It is useful to know the version of the underlying library wrapped in the Python module. This allows to test what features are supported, what bugs should be worked around, because not all features can be tested by hasattr() (especially if the implementation was buggy in some versions). There are two versions – the library version that was used for building the module, and the library version actually loaded. Both are important, the wrapper cannot use features that was not available at compile time, and the behavior depends on the runtime version. There are also two forms – as a machine friendly tuple or named tuple and as a human readable string (it can contain details not exposed in the tuple form). So we can have up to four variable (some libraries can provide only compile-time or runtime version):
compile-time version as a string
compile-time version as a tuple or a named tuple
runtime version as a string
runtime version as a tuple or a named tuple
Existing variable:
sys.version – compile-/runtime version as a string
sys.version_info – compile-/runtime version as a named tuple
sys.getwindowsversion() – runtime version as a named tuple
curses.ncurses_version – runtime (falls back to compile-time) version as a named tuple
sqlite3.sqlite_version – runtime version as a string
sqlite3.sqlite_version_info – runtime version as a named tuple
zlib.ZLIB_VERSION – compile-time version as a string
zlib.ZLIB_RUNTIME_VERSION – runtime version as a string
zlib.ZLIBNG_VERSION – compile-time version as a string
zstd.zstd_version – runtime version as a string
zstd.zstd_version_info – runtime version as a tuple
pyexpat.EXPAT_VERSION – runtime version as a string
pyexpat.version_info – runtime version as a tuple
decimal.SPEC_VERSION – compile-time version as a string
decimal.__libmpdec_version__ – runtime version as a string (not the same as SPEC_VERSION)
tkinter.TclVersion/tkinter.TkVersion – compile-time version as a float (ambiguous!)
_tkinter.TCL_VERSION/_tkinter.TK_VERSION – compile-time version as a string (not public)
tkinter.BaseWidget.info_patchlevel() – runtime version as a named tuple and a string
As you see, while there are some patterns, they are not consistent. It would be nice to have consistant pattern, so you always can tell the meaning by the name, without looking in the documentation.
Should the library name be included in the name? For curses we have multiple implementations, this is necessary. For zlib, we support an alternative library zlib-ng, this is also needed.

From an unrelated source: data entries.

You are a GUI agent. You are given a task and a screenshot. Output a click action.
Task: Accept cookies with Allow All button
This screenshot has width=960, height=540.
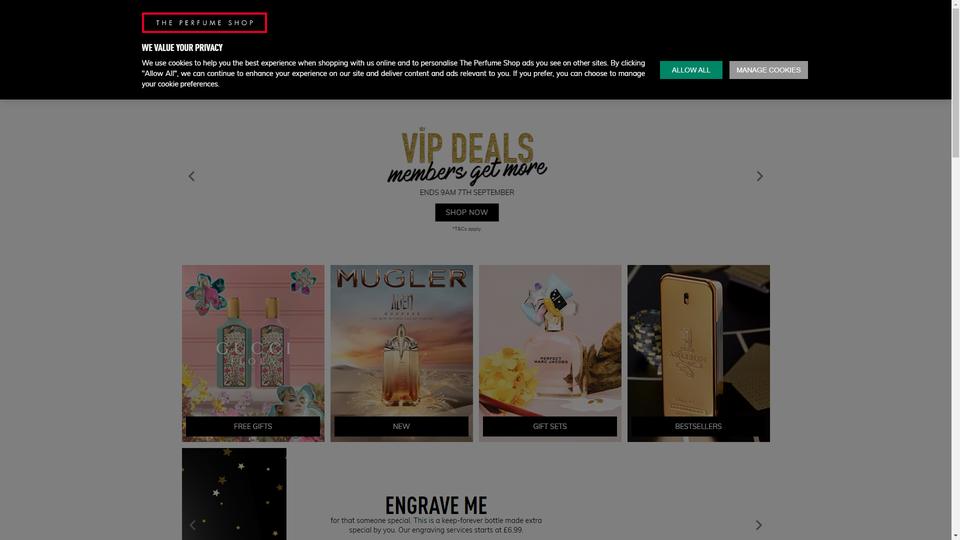tap(691, 70)
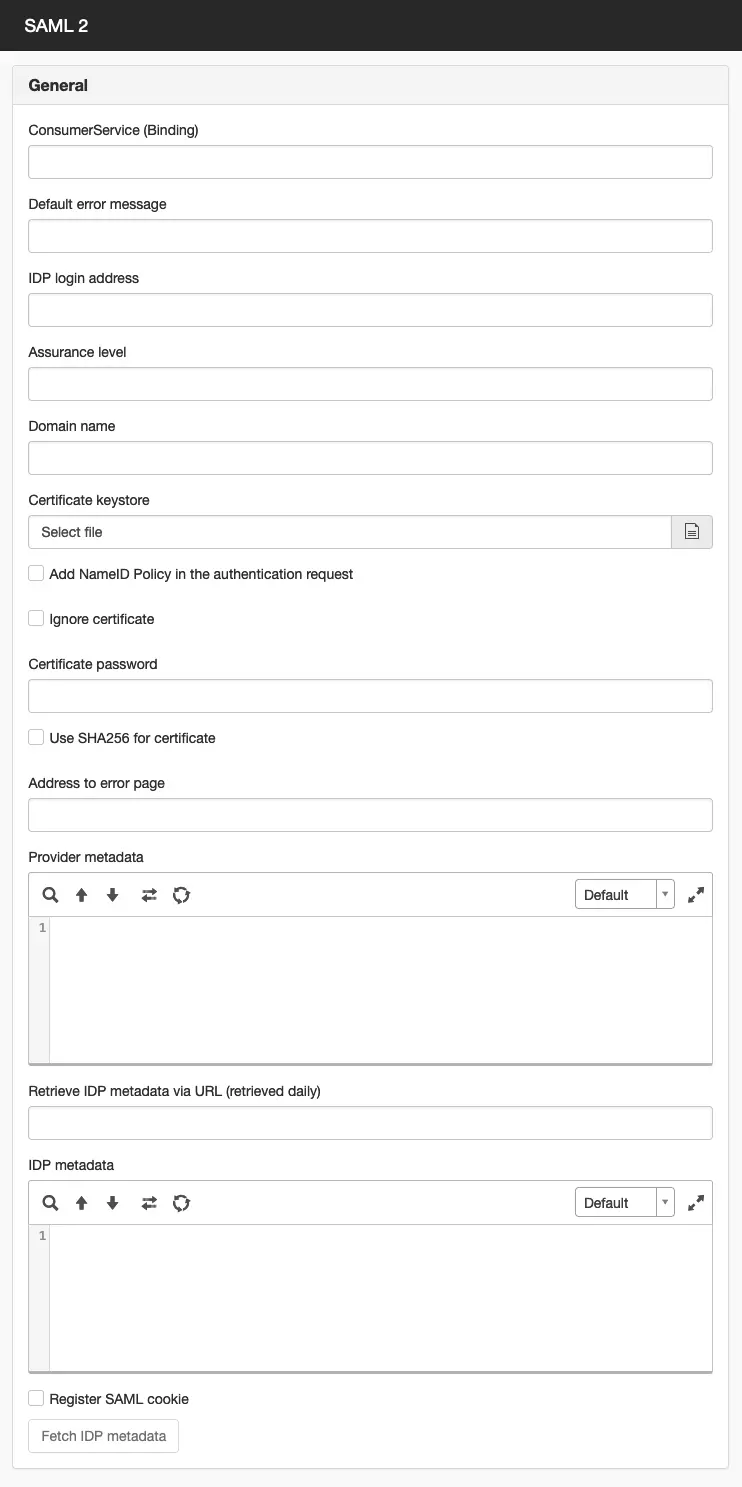Viewport: 742px width, 1487px height.
Task: Click refresh icon in IDP metadata toolbar
Action: [181, 1203]
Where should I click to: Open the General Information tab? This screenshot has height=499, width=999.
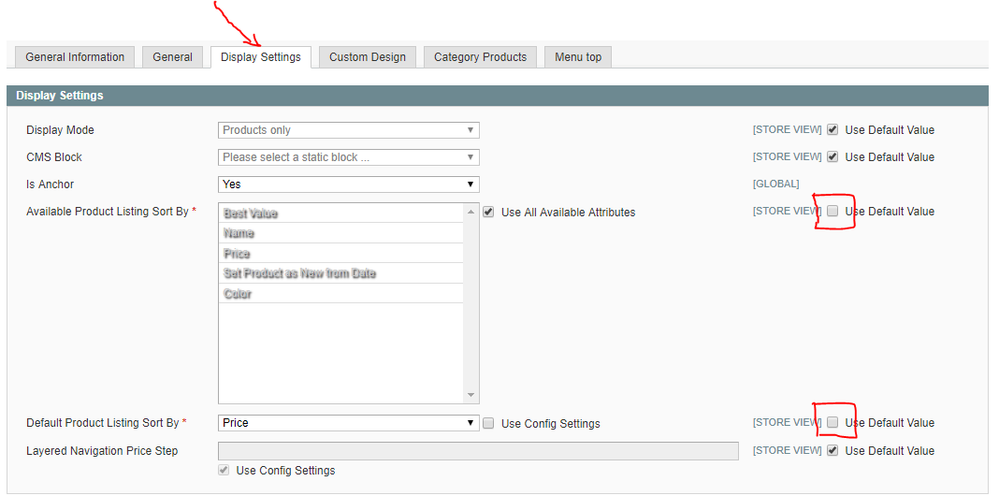click(x=75, y=57)
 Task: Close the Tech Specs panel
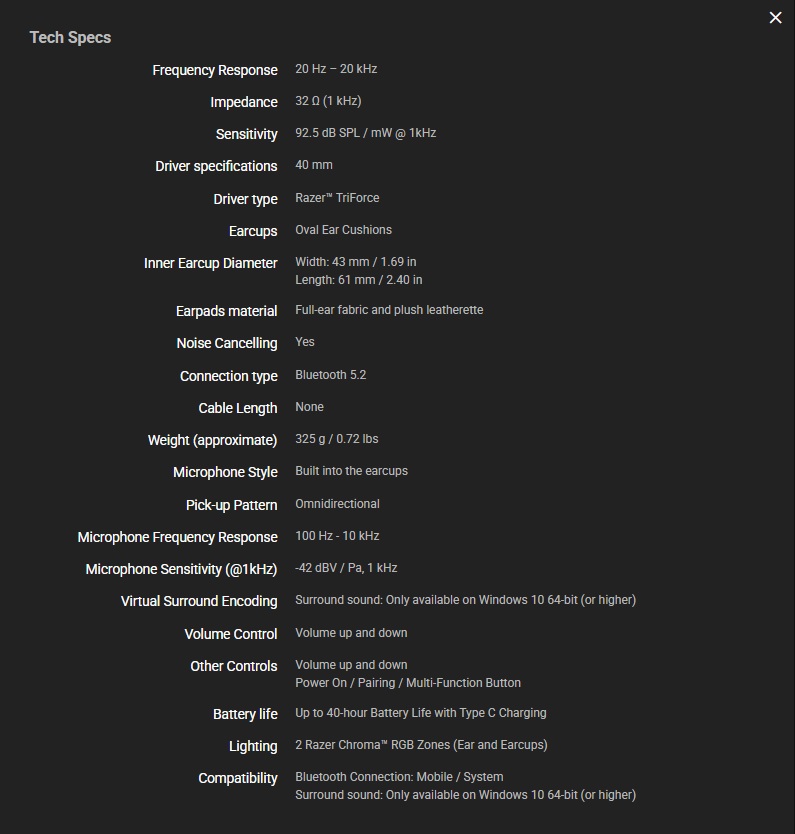(775, 18)
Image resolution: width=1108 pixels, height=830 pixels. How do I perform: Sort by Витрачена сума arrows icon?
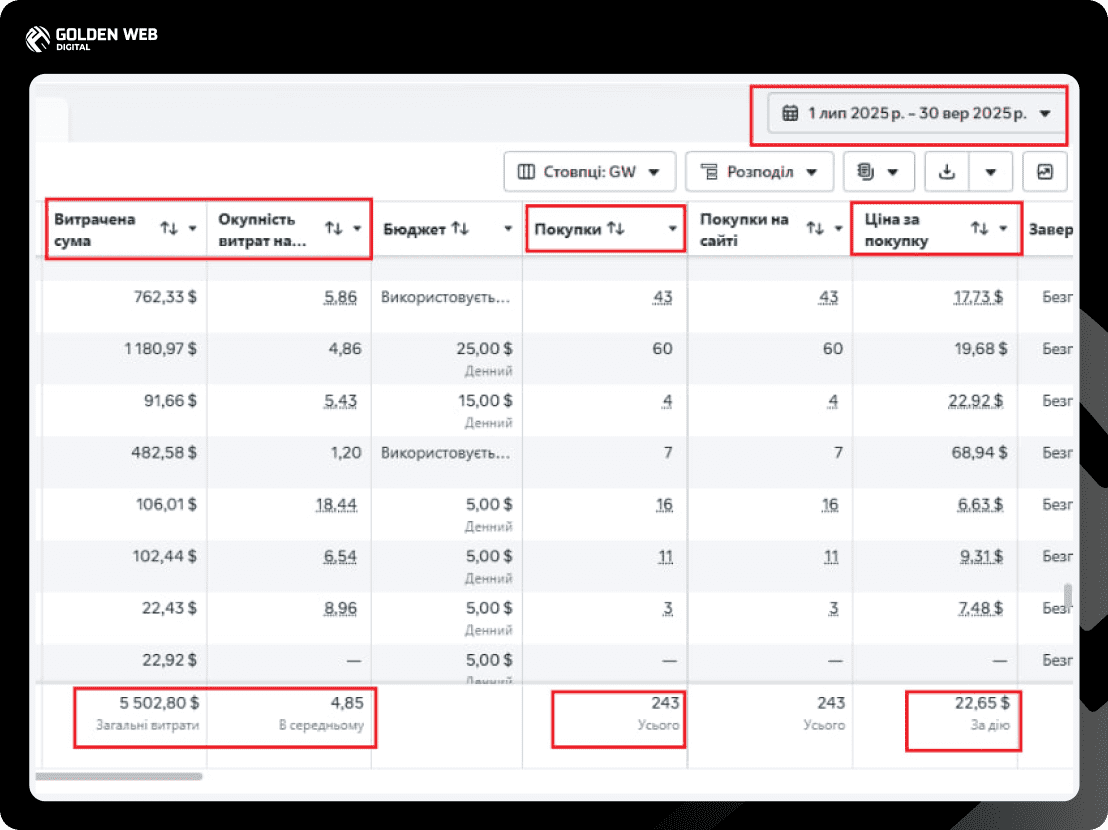(x=169, y=228)
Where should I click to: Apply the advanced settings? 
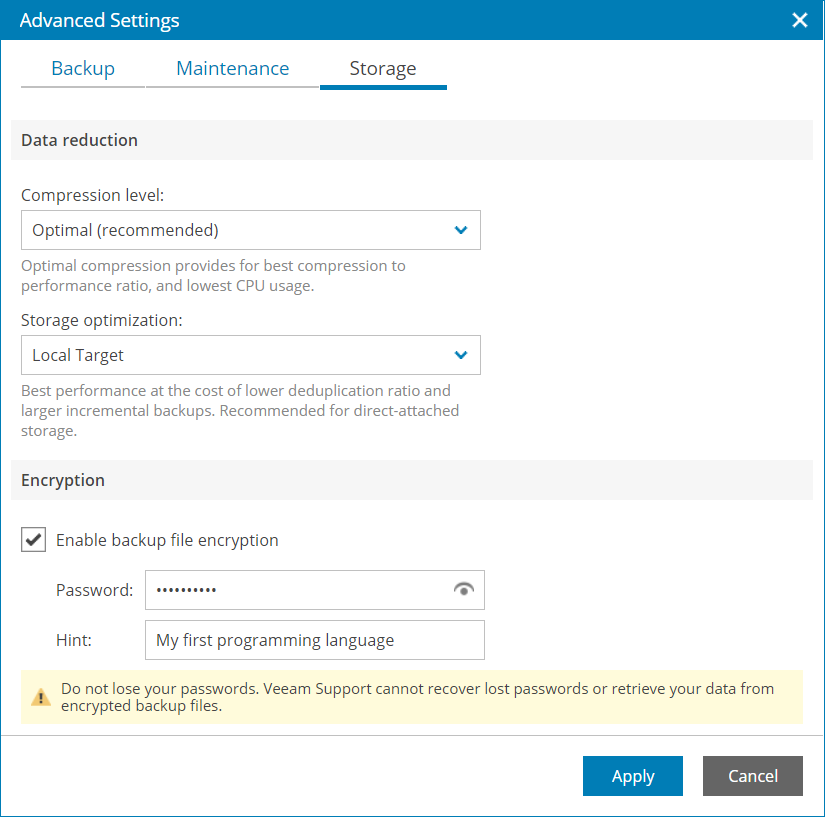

Should we use upper case for string and lower case for tuple? Or _version for string and _version_tuple for tuple? Or add _string for string?
Should we combine a named tuple and a string in the same variable, like in Tkinter’s pathinfo() (the result is a named tuple, but it’s __str__() returns the string version)? This will complicate implementation, because not always the string version can be derived from a tuple.
Should we use the “runtime” infix for runtime version and no infix for compile-time version or the “header” infix for compile-time version and no infix for runtime version? Or use infixes for both versions?
Old names can be left as aliases, but we should avoid changing the meaning of old names.
We’ve typically avoided having multiple names with aliases for the same thing. It leads to confusion (are these two things the same?) and complicates automated tooling. Are you proposing a period after which the old “bad” names would be removed?
Mostly, why are these variables important enough to churn with aliases? In my experience, code using specialized variables like this have much deeper and subtler things to keep in mind than the names of the variables, so documentation will always be consulted anyway.
I’ll reply with my old red hat on[1] – err, for a generic third party that provides long-term support for open-source libraries:
Fixes can be selectively backported to older versions, with the version either unchanged or given some tag that you generally can’t account for. If there’s any other way to check for a feature/fix, you should do that rather than check the version.
-1 to making this easier.
I left the company but kept the souvenir headgear ↩︎
I always end up just testing for features with try/except when I need to. Setting some global flag somewhere that can be tested against. It’s always more reliable to actually know that something works than assume it works because of a version number.
If the names are not consistent, we inevitably will get requests to fix them, until we give up and add aliases. Then we will get recurrent cleanup requests. This is unavoidably. We can resist this for a time by keeping aliases in “soft-deprecated” state without any termins of hard deprecation.
Mostly, why are these variables important enough to churn with aliases?
If names are inconsistent, you can use foo_version and think that it is a header version, while in fact it is a runtime version, or vice versa. This may be the same on the developer’s computer, but different on the user’s computers. It is important to have some conbvention, or several conventions if they are not conflicting.
Yes, we had issues here with Expat. But not all features can be easily tested at runtime. It may be not a new function or method, but a new parameter or new value accepted as argument. You may wond t chose one way or other depending on version, even if both ways are supported, because a particular way was optimized in new version. You may need to work around known bugs in old versions.
Also, you need versions for diagnostic.
Since several new versions were added after I started working on this issue, and they use _version and _version_info suffixes, I am going to follow that trend. The question is how to distinguish compile time from runtime vesions. Use ALLCAPS or _header_ for compile time versions? The former would preserve ZLIB_VERSION, but EXPAT_VERSION needs to be changed.